### Instructions
• 1. According to the letter about San José las Légrimas, how far is the community from the Copan ruins?
• 2. Condense the paragraph of the letter about San José las Légrimas that begins "San José las Légrimas is a community" into a bulleted list that keeps its main facts.
• 3. Carry on the letter about San José las Légrimas from its final sentence, in the same voice.

### Excerpt
-- Opening Marker --

Dear rebellions and movements against neoliberalism all over the world!

We are sending you laud and screaming warning, red alert for Guatemala. We are talking from our personal experiences of incredible brave and resistant society of San José las Légrimas we would like to encourage you to support their struggle and prevent more victims inside the peasant movement!

We are doing research militancy for several years, from Baghdad, Balkan, to Chiapas, Oaxaca, Guatemala, Belize, Honduras, El Salvador and Nicaragua. We were collecting and sharing alternative practices, actions and theories with the movements and inside the movements all over the Planet. We are sending you warning for a community that lives under serious danger from the fist day of the occupation of the land. We are talking about peasant movement in Guatemala that is recuperating the land . They are taking back the theritorry that belog to them and their ancestors. We spend a week in the community San José las Légrimas which is under attack right now. We listen and discuss their rebellion practices which they are now practicing for more than 1 decade in different land and environments of Guatemala. They are part of peasant coordination CUC ( Comité Unidad Campesina) é the most powerful peasant movement in Guatemala, which is also part of Via Campesina and several other global network resistances and movements all over the world and especially in America Latina and Central America.

San José las Légrimas is a community of more than hundred Chorti families living near the landing strip near the border of Honduras. In front of their encampment is military base. The landing strip is being used for rich tourists to come and visit the eastern spot of archaeological sites of Maya people. This spot is well known Copan ruins that lie only 4 kilometres away from community San José las Légrimas. The community is placed in Esquipulas, Chiqimula Department. After recuperation of the land the first-rate tourism had to end. The history of this elite tourism can be seen in the magical hotel with electricity, swimming pool, animals and with the silken grass cut down every week by one gardner who is in good relation with the community.

-- Closing Marker --

Data excerpts:
-- Opening Marker --

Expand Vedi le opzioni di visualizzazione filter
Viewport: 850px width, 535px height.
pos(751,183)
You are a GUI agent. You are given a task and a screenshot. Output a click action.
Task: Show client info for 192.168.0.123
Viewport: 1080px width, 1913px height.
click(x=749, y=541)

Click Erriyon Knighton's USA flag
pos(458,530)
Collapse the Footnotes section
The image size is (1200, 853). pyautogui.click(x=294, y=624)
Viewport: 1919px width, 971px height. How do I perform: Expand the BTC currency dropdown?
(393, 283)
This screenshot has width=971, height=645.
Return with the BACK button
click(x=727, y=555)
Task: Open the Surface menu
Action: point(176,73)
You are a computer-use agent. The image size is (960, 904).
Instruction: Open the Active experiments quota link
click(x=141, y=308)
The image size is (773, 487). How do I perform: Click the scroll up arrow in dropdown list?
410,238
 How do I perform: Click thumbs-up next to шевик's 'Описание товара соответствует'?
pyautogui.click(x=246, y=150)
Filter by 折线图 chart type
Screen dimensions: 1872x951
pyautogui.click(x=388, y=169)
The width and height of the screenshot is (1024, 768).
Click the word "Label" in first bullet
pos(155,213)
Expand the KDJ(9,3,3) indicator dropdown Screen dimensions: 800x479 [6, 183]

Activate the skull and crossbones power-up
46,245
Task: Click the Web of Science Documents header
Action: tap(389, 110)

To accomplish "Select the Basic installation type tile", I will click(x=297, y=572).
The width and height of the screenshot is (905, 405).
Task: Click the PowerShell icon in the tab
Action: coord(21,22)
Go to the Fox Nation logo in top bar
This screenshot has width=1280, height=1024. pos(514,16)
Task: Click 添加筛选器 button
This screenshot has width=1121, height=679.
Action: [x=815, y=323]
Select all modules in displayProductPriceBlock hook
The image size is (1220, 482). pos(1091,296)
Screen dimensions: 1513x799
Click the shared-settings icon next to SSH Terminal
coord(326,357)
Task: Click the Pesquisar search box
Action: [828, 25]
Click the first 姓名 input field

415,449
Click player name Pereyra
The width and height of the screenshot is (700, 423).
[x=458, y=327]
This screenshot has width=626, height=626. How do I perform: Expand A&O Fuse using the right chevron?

-- Closing Marker --

### Per-task answers
• 1. The Copan ruins lie only 4 kilometers from the community.

• 2.
- San José las Légrimas is a community of more than a hundred Chorti families in Esquipulas, Chiqimula Department, near a landing strip close to the Honduran border.
- A military base stands in front of their encampment.
- Rich tourists used the landing strip to visit the Copan ruins, a well-known Maya archaeological site 4 kilometers away.
- This elite tourism ended after the land was recuperated.
- Its history is visible in a hotel with electricity, a swimming pool, animals, and grass cut weekly by a gardener who is on good terms with the community.

• 3.
Peasant’s camp is located on the green border between Honduras and Guatemala on the side of Guatemala. But to enter it you need to go through Honduras. Around San José las Légrimas are several villages with peasant families from Honduras who also recuperated the land few years ago and now they are altogether working with the peasants of Guatemala. San José las Légrimas is now a society of families who had power to take over the land, recuperate the land, which has been in the property of all possible speculators during the civil war (from the state, to the army or ex-soldiers and different rich people usually coming from abroad to invest their money for profit.). This is a huge problem in Guatemala today. During the civil war in Guatemala soldiers killed peasants, burned down the villages and took over the enormous area of land. This practice is very well known in all Central America and especially in Guatemala where peasants are under attack for several years in all parts of the country.

How to explain you in short, why the support of Chorti group is needed now and why their struggle is important and powerful also for our struggles in our countries and regions of the Planet? We recognize their dignified power with all their resources, bodies and knowledge they could use. They teached us about the traditional medicine: how to produce herbs for alternative medicine; how to make clothes, ropes and soap out of magey; how to built the house from the resources you can find in the nature; how to laugh and love even if life is so hard and uncharitable as theirs; how to understand their chorti language and culture.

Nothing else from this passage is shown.